Data to process:
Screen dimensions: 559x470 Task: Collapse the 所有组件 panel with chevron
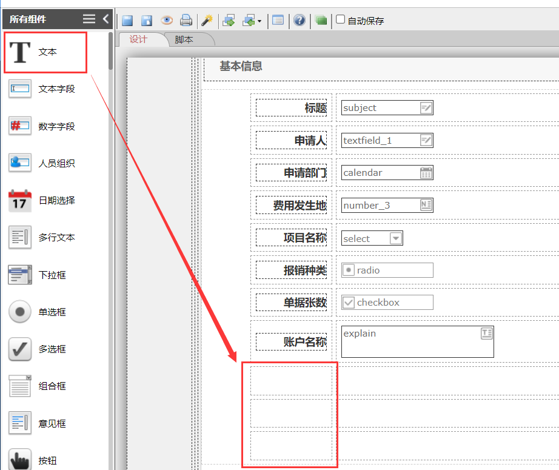pyautogui.click(x=105, y=19)
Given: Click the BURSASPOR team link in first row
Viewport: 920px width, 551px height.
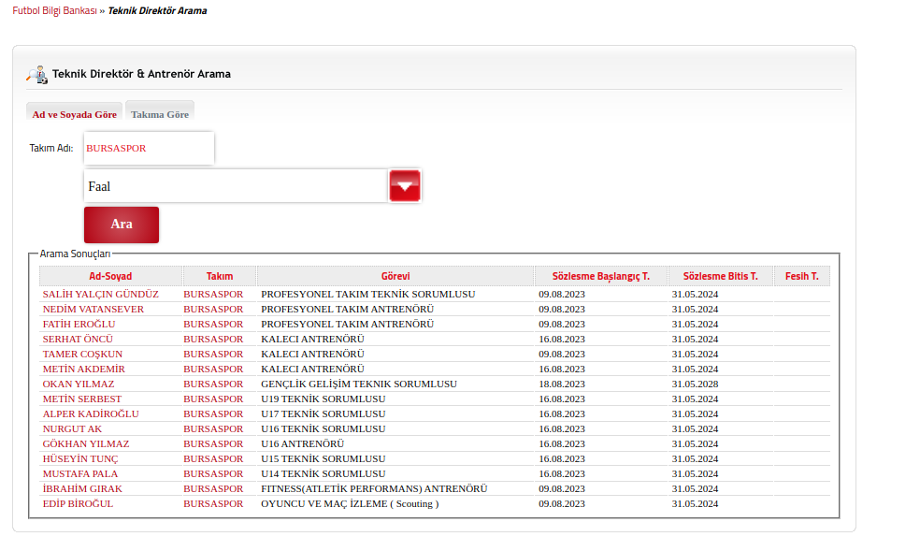Looking at the screenshot, I should (213, 294).
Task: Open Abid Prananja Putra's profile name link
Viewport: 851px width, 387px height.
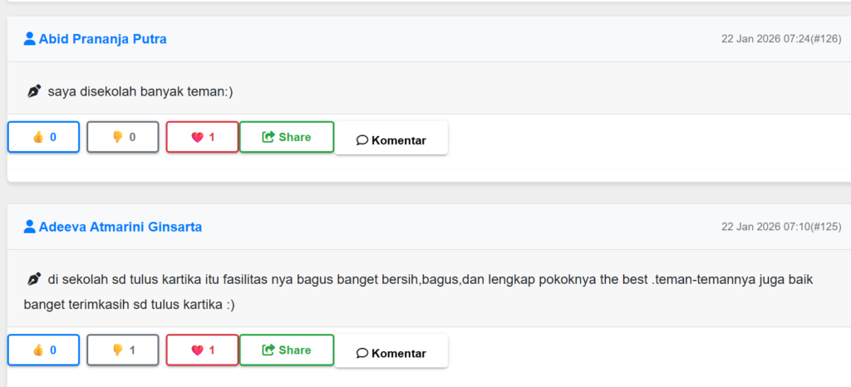Action: click(x=102, y=39)
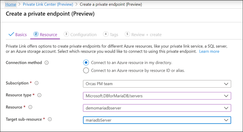Click the Connection method info icon
Image resolution: width=243 pixels, height=132 pixels.
click(x=46, y=63)
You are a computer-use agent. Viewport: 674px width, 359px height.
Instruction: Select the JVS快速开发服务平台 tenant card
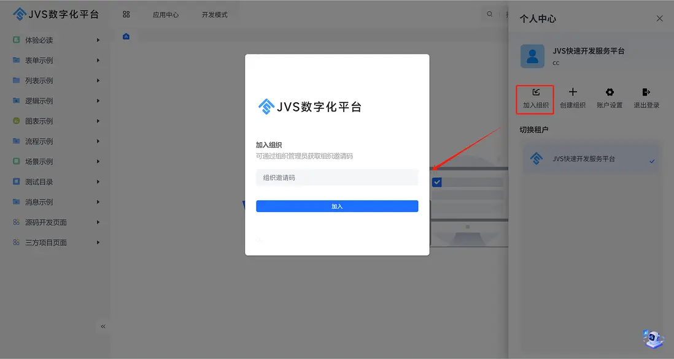tap(591, 157)
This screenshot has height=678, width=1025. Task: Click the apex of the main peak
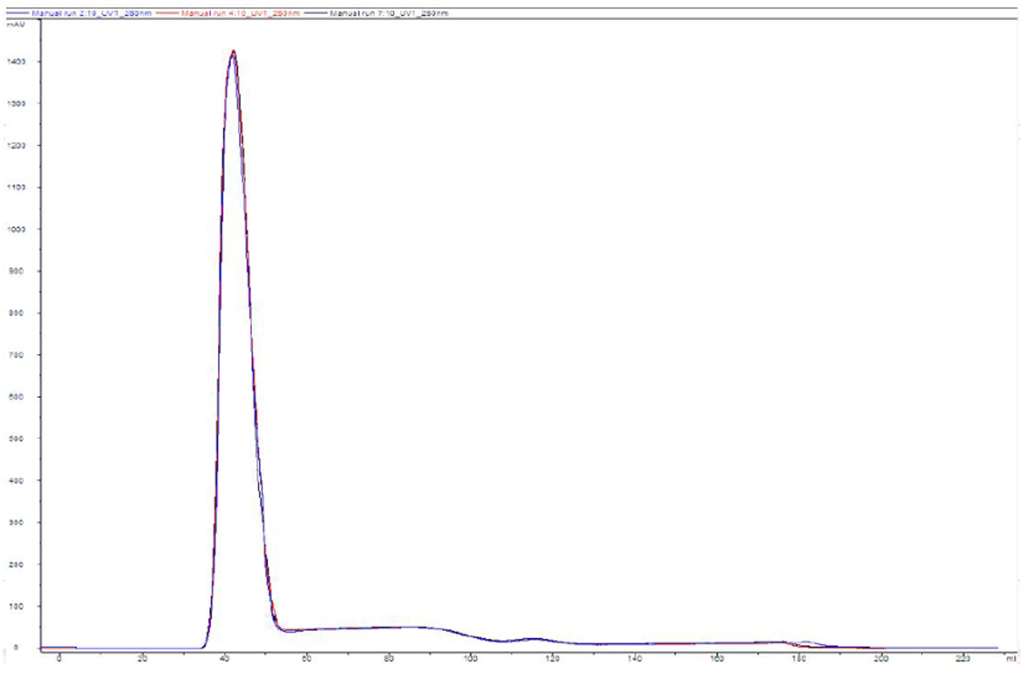234,51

Your task:
Can you pick out every line in the items above that contains the word "height" and copy each one in full?

Task result:
Viewport: 920px width, 551px height.
Viewport: 851px width, 387px height.
Image resolution: width=243 pixels, height=132 pixels.
You are a computer-use agent. Viewport: 674px width, 359px height.
This screenshot has height=678, width=1025. Task: Click the apex of the main peak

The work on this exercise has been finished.